Can a Simple Surrogate Model System Be Used to Develop a Continuous Flow Packed Bed Hydrogenation for a Complex Molecule?

Catalytic hydrogenations are key processes in the fine chemical and pharmaceutical industries, but the development of such processes is challenging due to aspects such as catalyst deactivation, metal leaching, mass transfer limitations, solubility issues, and the formation of side products. Processes are particularly difficult to develop when a substrate is a large molecule containing multiple functional groups. These difficulties are significant obstacles for the identification of robust operating conditions; thus, workflows are necessary to speed up development timelines. The use of a more cost-effective and commercially available surrogate in development is an alternative strategy to find the optimized conditions, which can then be subsequently validated on the real molecule only at a later stage in development. The approach we apply herein is designed to use less of the real compound while minimizing the perceived risk of failure when transferring the conditions to the complex molecule. In this article, we apply our workflow for the catalytic hydrogenolysis of a large glycopeptide molecule, Cbz-protected glycopeptide (Cbz-GP), in a packed bed reactor.
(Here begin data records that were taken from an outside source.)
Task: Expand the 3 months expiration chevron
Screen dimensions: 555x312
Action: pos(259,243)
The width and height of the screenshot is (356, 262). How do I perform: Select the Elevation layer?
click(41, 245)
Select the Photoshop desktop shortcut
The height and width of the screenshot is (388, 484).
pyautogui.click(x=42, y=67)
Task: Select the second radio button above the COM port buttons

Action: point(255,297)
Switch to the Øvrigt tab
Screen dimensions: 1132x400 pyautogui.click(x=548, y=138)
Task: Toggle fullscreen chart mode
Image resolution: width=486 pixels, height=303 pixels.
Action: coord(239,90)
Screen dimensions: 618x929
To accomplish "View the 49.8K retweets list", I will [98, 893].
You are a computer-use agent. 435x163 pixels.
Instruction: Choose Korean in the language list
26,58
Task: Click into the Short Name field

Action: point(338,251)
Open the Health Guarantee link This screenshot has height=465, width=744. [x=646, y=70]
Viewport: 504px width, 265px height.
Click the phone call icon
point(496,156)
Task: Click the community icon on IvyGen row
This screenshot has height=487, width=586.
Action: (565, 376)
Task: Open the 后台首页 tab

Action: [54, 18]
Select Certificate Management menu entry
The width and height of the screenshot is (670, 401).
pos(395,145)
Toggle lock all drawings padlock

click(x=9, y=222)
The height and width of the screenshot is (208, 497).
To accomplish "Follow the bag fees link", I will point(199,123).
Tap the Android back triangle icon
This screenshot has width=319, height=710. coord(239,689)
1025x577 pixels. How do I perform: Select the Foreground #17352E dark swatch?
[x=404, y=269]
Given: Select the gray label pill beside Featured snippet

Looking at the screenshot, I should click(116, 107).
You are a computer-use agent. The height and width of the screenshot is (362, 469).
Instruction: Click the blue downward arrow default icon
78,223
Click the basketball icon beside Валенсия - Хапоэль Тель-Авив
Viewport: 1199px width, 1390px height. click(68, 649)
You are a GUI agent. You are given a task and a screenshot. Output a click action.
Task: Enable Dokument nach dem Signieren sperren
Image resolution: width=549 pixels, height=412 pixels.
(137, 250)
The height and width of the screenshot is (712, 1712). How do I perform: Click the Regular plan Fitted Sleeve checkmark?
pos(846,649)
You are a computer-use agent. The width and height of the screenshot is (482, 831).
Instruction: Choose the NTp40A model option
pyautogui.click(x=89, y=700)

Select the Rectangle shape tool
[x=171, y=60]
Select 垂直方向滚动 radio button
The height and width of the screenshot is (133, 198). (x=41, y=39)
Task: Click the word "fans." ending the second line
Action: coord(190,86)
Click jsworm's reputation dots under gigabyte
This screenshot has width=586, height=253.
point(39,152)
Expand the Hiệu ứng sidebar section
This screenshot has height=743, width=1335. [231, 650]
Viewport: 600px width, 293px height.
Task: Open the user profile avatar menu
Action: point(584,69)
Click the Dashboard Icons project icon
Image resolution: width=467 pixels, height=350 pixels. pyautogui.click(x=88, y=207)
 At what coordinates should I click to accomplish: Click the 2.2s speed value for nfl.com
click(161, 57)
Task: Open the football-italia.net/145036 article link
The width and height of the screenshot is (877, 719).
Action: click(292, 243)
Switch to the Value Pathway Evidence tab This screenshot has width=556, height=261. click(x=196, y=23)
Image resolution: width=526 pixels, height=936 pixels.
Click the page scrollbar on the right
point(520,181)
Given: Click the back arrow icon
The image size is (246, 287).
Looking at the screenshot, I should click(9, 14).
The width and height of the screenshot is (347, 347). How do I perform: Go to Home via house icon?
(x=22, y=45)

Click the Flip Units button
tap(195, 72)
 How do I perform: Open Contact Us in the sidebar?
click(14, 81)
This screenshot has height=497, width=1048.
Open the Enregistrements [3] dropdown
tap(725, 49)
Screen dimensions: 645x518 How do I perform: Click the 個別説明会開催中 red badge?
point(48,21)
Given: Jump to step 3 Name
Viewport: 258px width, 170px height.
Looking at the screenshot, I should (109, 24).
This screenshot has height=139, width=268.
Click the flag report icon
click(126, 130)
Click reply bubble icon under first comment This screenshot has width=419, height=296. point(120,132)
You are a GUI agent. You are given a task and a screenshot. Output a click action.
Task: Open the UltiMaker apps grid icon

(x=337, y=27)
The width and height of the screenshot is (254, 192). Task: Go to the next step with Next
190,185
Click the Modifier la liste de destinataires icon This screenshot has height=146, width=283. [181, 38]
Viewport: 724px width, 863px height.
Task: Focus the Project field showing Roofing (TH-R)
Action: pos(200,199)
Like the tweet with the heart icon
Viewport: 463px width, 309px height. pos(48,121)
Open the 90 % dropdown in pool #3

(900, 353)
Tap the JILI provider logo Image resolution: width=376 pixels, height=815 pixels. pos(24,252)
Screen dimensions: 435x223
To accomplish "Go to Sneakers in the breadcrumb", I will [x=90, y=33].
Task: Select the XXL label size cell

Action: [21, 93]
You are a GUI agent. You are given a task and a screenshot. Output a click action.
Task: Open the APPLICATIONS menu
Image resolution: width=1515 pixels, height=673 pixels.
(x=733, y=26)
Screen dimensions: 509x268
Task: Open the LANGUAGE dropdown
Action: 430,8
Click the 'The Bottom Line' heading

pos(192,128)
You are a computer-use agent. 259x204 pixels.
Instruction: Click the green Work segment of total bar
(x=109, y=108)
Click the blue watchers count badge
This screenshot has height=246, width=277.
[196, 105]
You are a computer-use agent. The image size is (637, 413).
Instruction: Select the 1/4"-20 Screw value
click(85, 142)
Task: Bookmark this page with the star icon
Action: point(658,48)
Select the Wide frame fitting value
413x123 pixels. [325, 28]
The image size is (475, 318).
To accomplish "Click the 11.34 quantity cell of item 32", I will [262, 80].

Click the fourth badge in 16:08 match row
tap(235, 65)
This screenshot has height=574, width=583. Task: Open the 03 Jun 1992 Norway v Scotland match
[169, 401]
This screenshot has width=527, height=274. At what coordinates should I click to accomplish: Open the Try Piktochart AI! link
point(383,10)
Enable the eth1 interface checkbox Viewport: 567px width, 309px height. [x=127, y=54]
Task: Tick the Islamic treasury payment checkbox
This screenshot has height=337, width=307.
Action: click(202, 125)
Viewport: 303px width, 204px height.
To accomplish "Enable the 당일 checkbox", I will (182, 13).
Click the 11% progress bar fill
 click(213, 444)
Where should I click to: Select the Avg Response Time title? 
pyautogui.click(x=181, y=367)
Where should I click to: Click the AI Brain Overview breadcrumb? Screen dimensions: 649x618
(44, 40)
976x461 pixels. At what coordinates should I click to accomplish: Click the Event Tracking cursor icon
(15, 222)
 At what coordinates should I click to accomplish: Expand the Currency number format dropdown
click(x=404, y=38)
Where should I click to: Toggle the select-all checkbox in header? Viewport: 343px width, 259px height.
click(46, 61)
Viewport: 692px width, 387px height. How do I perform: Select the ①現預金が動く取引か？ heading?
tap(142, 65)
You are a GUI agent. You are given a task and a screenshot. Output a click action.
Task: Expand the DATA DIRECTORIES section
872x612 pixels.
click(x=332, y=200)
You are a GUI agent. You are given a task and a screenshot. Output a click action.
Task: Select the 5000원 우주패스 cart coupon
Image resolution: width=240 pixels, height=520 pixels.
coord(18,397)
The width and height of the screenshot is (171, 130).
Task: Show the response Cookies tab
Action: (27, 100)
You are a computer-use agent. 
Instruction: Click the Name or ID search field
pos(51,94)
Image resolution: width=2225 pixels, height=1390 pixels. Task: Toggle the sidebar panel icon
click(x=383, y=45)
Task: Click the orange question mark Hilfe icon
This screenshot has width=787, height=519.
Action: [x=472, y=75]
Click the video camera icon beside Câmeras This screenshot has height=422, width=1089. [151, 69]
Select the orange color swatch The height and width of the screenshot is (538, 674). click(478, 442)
As part of the workflow, we use a robustness screening approach, introduced by Collins and Glorius, to show that a surrogate molecule, Cbz-protected lysine (Cbz-Lys), in the presence of additives can mimic secondary functional groups present in Cbz-GP or represent residual impurities generated upstream in the synthesis of Cbz-GP. The data generated for Cbz-Lys enabled the identification of the operating conditions for the successful deprotection of Cbz-GP after minor modification. Gratifyingly, only a few additional experiments were necessary using the Cbz-protected GP molecule to modify the conditions to achieve >95% conversion under mild conditions and within <10 s of contact time for stable performance over >6 h operation time.